(TEXT)
Employee Experience

Deploying and Using VMware Horizon Cloud on Microsoft Azure: New Video Series

With contributions and video production by Josh Spencer, EUC Technical Marketing Architect, VMware

We are excited to announce a new video series on Horizon Cloud Service on Microsoft Azure. These four videos provide you with exactly what you need to know about setup, deployment, and use of this new VMware offering.

First Video: Overview of Horizon Cloud and Microsoft Azure Prerequisites

The first video of the series is an overview of how Horizon Cloud works on Microsoft Azure, and the prerequisites for deploying a Horizon Cloud Node.

You bring your own Microsoft Azure IaaS capacity, resulting in quick service for your end users. The VMware Horizon Cloud control plane provides comprehensive management of desktops and applications, and users.

This video provides a close-up view of the steps to configure the Azure prerequisites, in preparation for a Horizon Cloud deployment. The video highlights Active Directory options, VNet peering, DNS configuration, and more.

Second Video:  Deploying a Horizon Cloud Node and Binding it to an Existing AD Domain

The second video provides the steps for deploying a Horizon Cloud Node, and binding it to an existing Active Directory domain. You grant the Horizon Cloud control plane access to create and manage resources in Azure.

After you log in to the Horizon Cloud control plane, you add cloud capacity, which triggers the easy-to-use deployment wizard.

Horizon Cloud automatically builds and configures VMware Unified Access Gateway appliances for remote access, creates the required subnet blocks, and deploys the Node. The completion of the bind operation enables AD authentication from Horizon Cloud, and you are ready to create farms for end-user access.

(DATA)
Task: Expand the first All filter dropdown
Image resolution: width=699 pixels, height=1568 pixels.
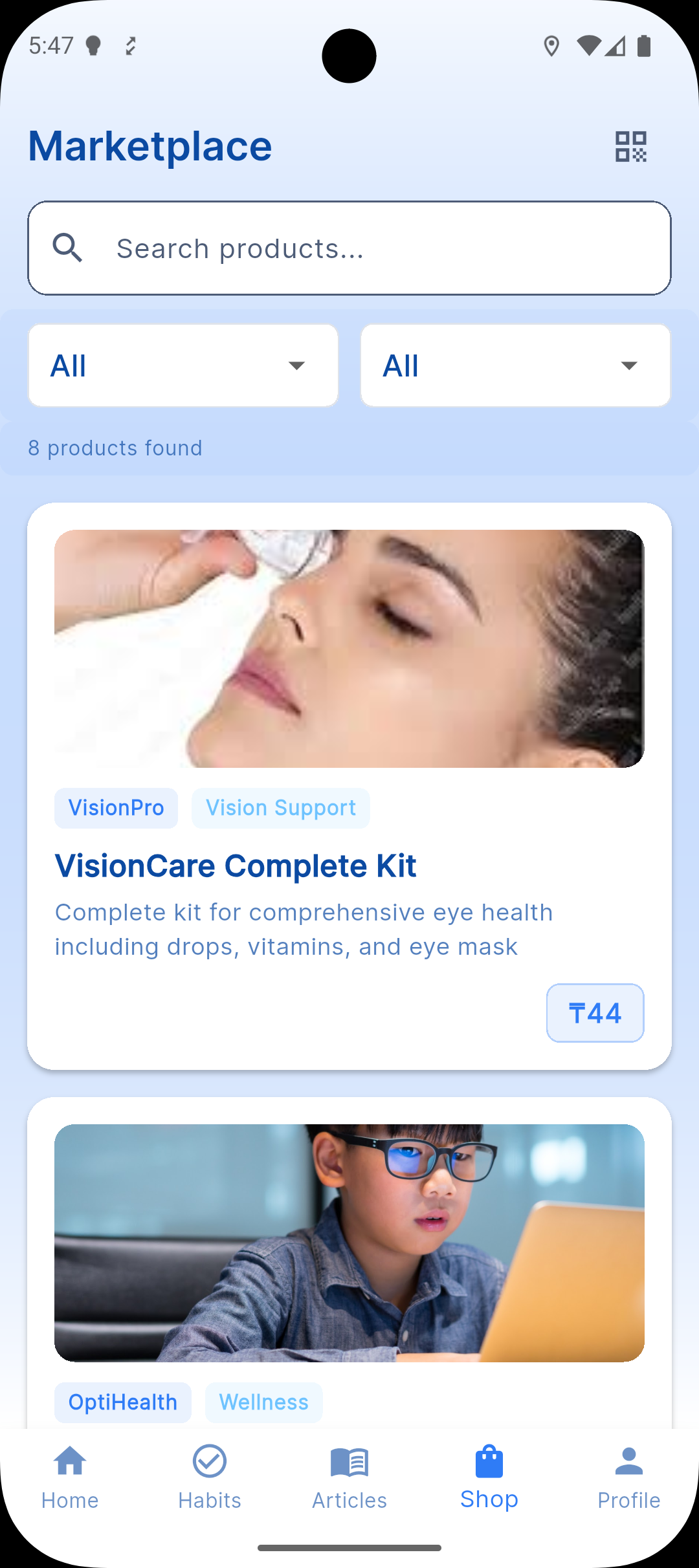Action: [x=183, y=365]
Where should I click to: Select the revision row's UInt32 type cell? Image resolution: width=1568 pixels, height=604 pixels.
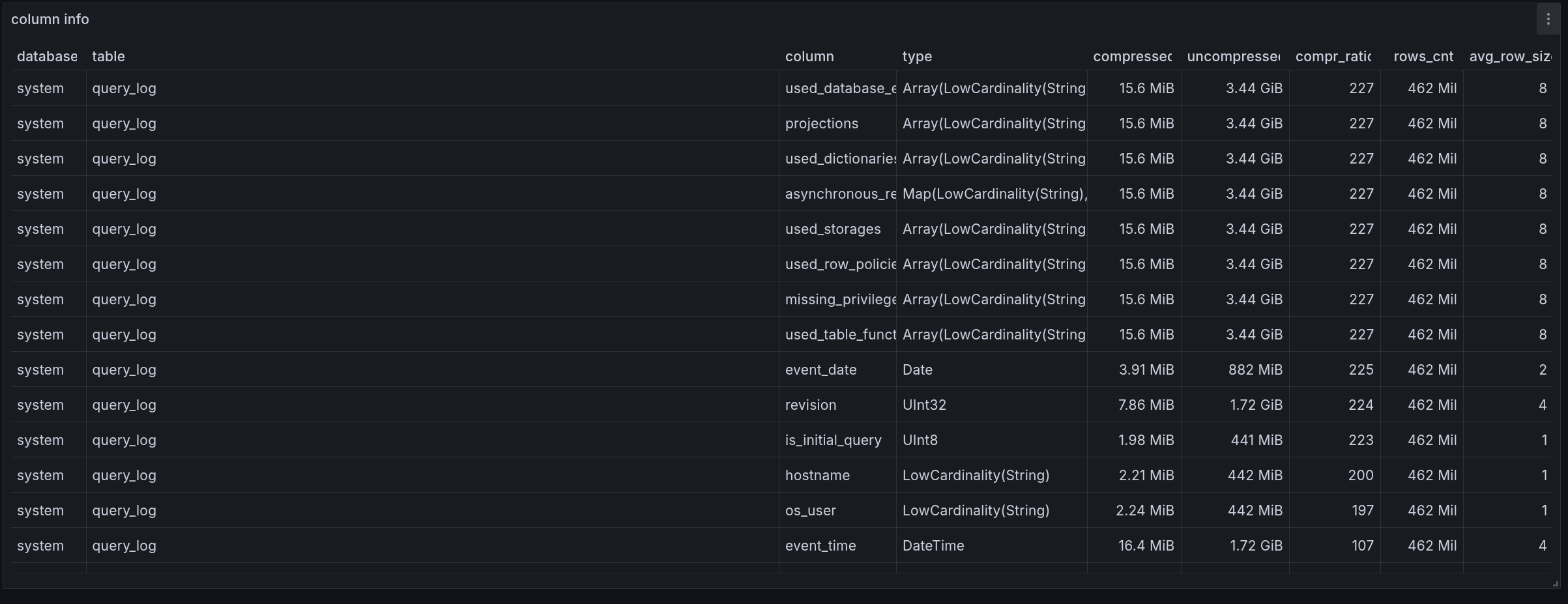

(BRIEF)
Print the video series announcement word for word from "Second Video:  Deploying" to "for end-user access.".

(EXERCISE SOLUTION)
Second Video:  Deploying a Horizon Cloud Node and Binding it to an Existing AD Domain

The second video provides the steps for deploying a Horizon Cloud Node, and binding it to an existing Active Directory domain. You grant the Horizon Cloud control plane access to create and manage resources in Azure.

After you log in to the Horizon Cloud control plane, you add cloud capacity, which triggers the easy-to-use deployment wizard.

Horizon Cloud automatically builds and configures VMware Unified Access Gateway appliances for remote access, creates the required subnet blocks, and deploys the Node. The completion of the bind operation enables AD authentication from Horizon Cloud, and you are ready to create farms for end-user access.